Tía Blanche profesaba verdadero cariño por su sobrina Julianna, que era la viva imagen de su más querido hermano y de ella misma. Desde el día en que tía y sobrina comenzaron a vivir juntas en Londres, se inició entre ellas una relación más propia de madre e hija que de tía y sobrina.
Amelia pronto disfrutó del mismo cariño y de la misma relación, formándose, casi de inmediato, un vínculo natural entre ellas que no se rompería nunca.

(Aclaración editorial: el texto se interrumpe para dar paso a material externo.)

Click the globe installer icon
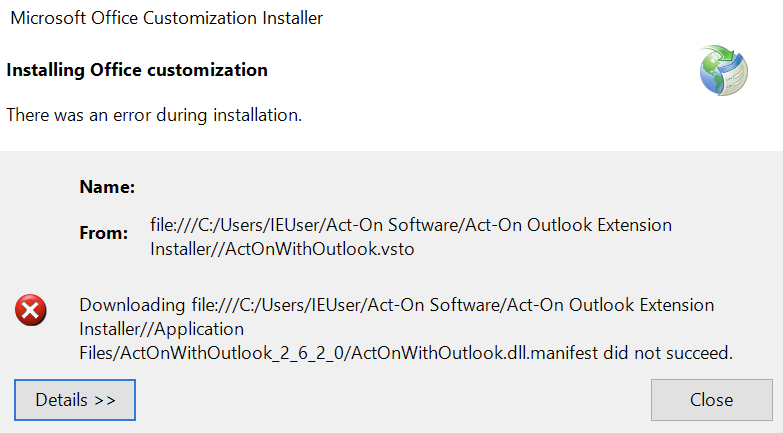This screenshot has width=783, height=433. tap(723, 70)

Tía Blanche acogió bajo su ala a ambas jóvenes, que pasaron de golpe a vivir en una enorme mansión en Mayfair, el mejor barrio de Londres, rodeadas de lacayos, doncellas, sirvientes y todo tipo de lujos. Las llevó a la mejor modista de Londres, madame Coquette, que les confeccionó un guardarropa que se convertiría en poco tiempo en la envidia de todas las damas de la clase alta de la ciudad. Compraban en las mejores tiendas y talleres, viajaban en los mejores coches, tenían las mejores cosas. Contrató un preceptor para Amelia y un maestro de baile para ambas.

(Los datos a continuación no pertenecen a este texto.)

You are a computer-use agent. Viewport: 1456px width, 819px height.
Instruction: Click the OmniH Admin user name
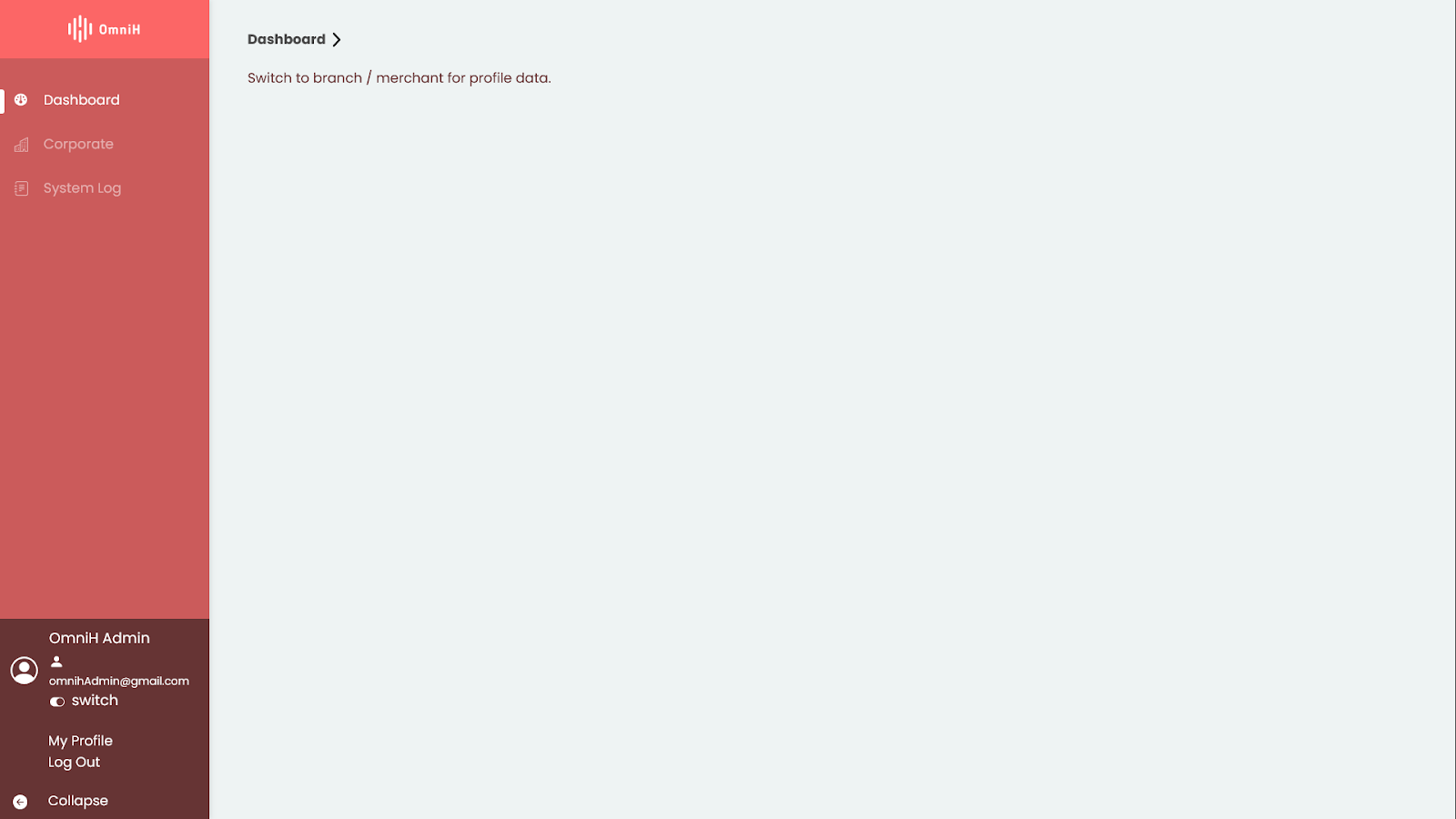99,638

Tenían una nueva vida. Con los recién cumplidos quince años, Amelia Smith, huérfana, de padres desconocidos y carente de todo recurso, dio paso, de la noche a la mañana, a la joven damita Amelia Mcbeth, sobrina de Blanche Mcbeth, viuda de Brindfet, hermana de Julianna Mcbeth y una de las dos herederas de una de las mayores fortunas de Inglaterra.

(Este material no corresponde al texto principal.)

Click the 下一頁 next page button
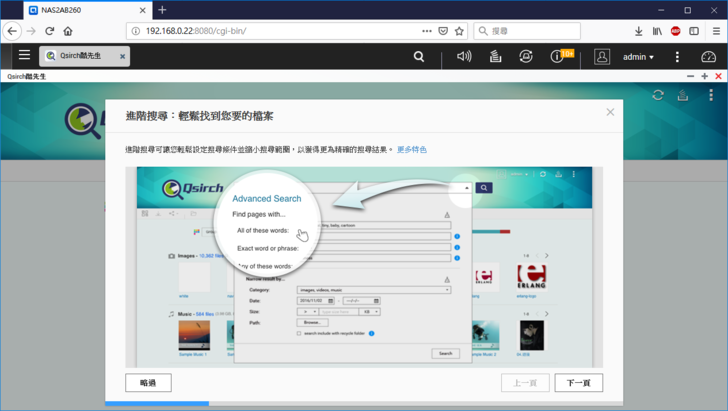 pos(578,383)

Algunas semanas después de su llegada a Londres, Julianna confesaría a Amelia la verdadera razón por la que se marcharon a vivir con su tía de un modo tan repentino. Cuando era pequeña, Julianna solo recibió cariño de su padre, al que adoraba. Tras la muerte de su madre a los pocos meses de dar a luz a Julianna, sus tres hermanos mayores la trataban tan mal como les era posible, de tal modo que, al fallecer su padre, fue consciente de que no tenía más familia que su tía Blanche. Pero antes de esa partida ya había ocurrido algo, un suceso que, a la postre, determinaría la vida de Julianna y, con ella, la de la propia Amelia. A la edad de 10 años, Julianna, que solía salir a hurtadillas de su habitación por las noches para ver las estrellas, salvó la vida del hijo menor del conde de Worken, Cliff de Worken, cuando, al encontrarlo en el bosque gravemente herido por la caída de su caballo, lo asistió y después recorrió todo el bosque hasta la mansión para avisar al conde y llevarlo hasta él. Aunque nunca esperó agradecimiento por ese hecho, Julianna se vio seriamente comprometida años más tarde, cuando el conde y la condesa intentaron saldar la deuda que ellos creían tener con la joven que les devolvió a su hijo, buscándole un marido adecuado en la Fiesta de la Cosecha, que se celebraba todos los años en la mansión. Sin embargo, tras varios malentendidos, uno de los invitados intentó sobrepasarse con Julianna, pero esta se defendió y, si bien solo resultó un poco magullada en el proceso, quiso alejarse todo lo posible del condado y de todos sus habitantes. Sin embargo, para entonces, Julianna ya estaba perdidamente enamorada de lord Cliff de Worken, convertido tras esos años en uno de los mejores marinos de la nación, con una gran fortuna amasada en sus muchos viajes y nombrado flamante vizconde de Plamisthow, en recompensa por los servicios prestados como comandante de la Marina Real.
Meses más tarde de la salida del condado, Julianna Mcbeth se convirtió en la feliz esposa de lord Cliff de Worken, en lady Plamisthow y en la feliz madre de unos gemelos de los que Amelia sería una orgullosa madrina. Pero esto es adelantar la historia.